In previous paragraphs it was mentioned that Marion is the audience’s link to the films plot. When she meets Norman and they have a conversation the audience expects that the plot will now revolve around both of them together as protagonists. That expectation is shattered with the first chilling chord strung before the plunge of the knife. The audience is left jarred; the protagonist of the film was just killed after only 40 minutes. The fact that the heroine died so suddenly and abruptly is vastly different than conventional Hollywood films.
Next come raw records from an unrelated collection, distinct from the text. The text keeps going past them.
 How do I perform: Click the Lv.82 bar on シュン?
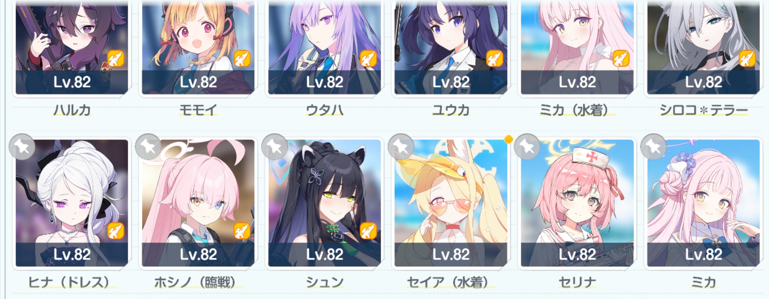point(325,254)
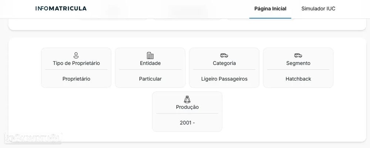Image resolution: width=370 pixels, height=148 pixels.
Task: Click the car icon above Categoria
Action: coord(224,56)
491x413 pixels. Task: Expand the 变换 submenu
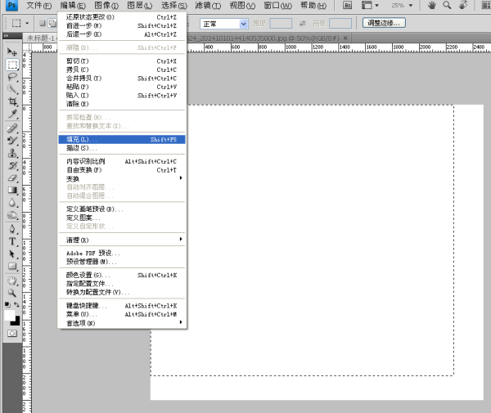coord(123,178)
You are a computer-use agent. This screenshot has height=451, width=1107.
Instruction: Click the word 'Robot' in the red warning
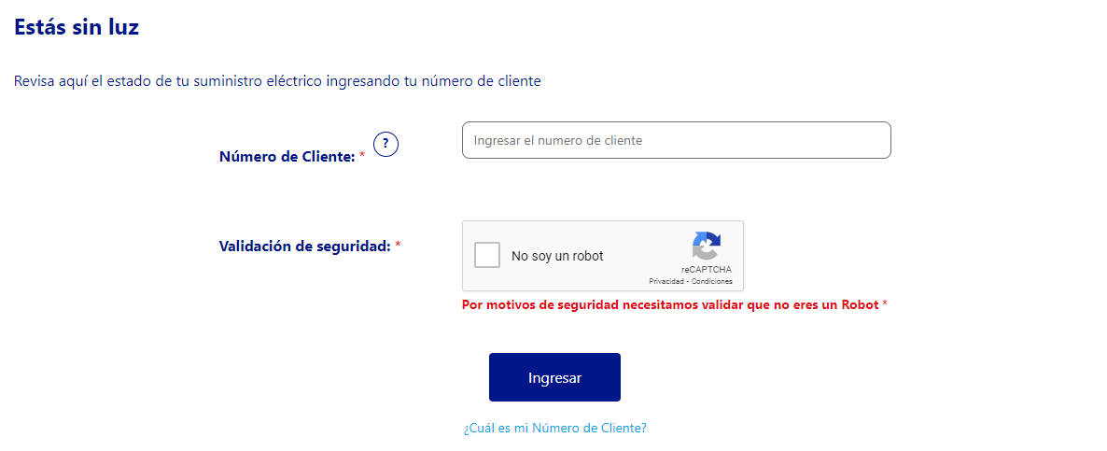tap(860, 305)
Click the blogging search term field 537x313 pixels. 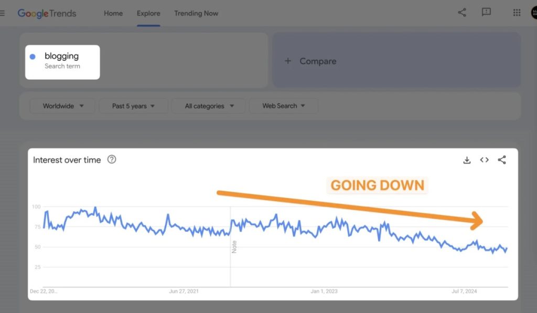(62, 61)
Marion’s death introduces the detective Arbogast, Sam, and Marion’s sister Lila, all vying for information about Marion’s disappearance and the stolen money. Previously, Hitchcock gave the audience some omniscient knowledge because it is known that the money is gone; sunk with Marion’s body. To modern audiences the repeated obsession with the stolen money may seem a bit redundant, but it makes sense within the confines of the Hollywood era. Typically in those films characters who do wrong are meant to be punished. Marion did steal the money after all, even if she intended to give it back. By continually mentioning the crime the audience almost forgets her plan to return it. This makes the audience question if Marion “deserved” to die for her actions, like Hollywood style expects, or if she atoned for her crime, either way she did not get the ending many anticipated for her. This brings up the final expectation for Hollywood cinema that Hitchcock defied. Typically there was a happily ever after- all things solved and everyone smiling in these films. It is ironic that at the end of the film someone is smiling; Norman Bates as “Mother” is shown with a ghastly superimposed grin of a skeleton after speaking to the police. This final image leaves the audience feeling disturbed rather than comforted as they leave the cinema
There are certain tropes that films are expected to have, especially in the Classic Hollywood era. Hitchcock throws these expectations out the window and presents a new film style that will pave the way for years to come. Do the unexpected; make a film where the protagonist doesn’t necessarily win and the audience cares more for the “bad guy.” Additionally, make an ending imperfect where nothing turns out right for the characters. The point, Hitchcock’s Psycho taught Hollywood, was to defy expectations.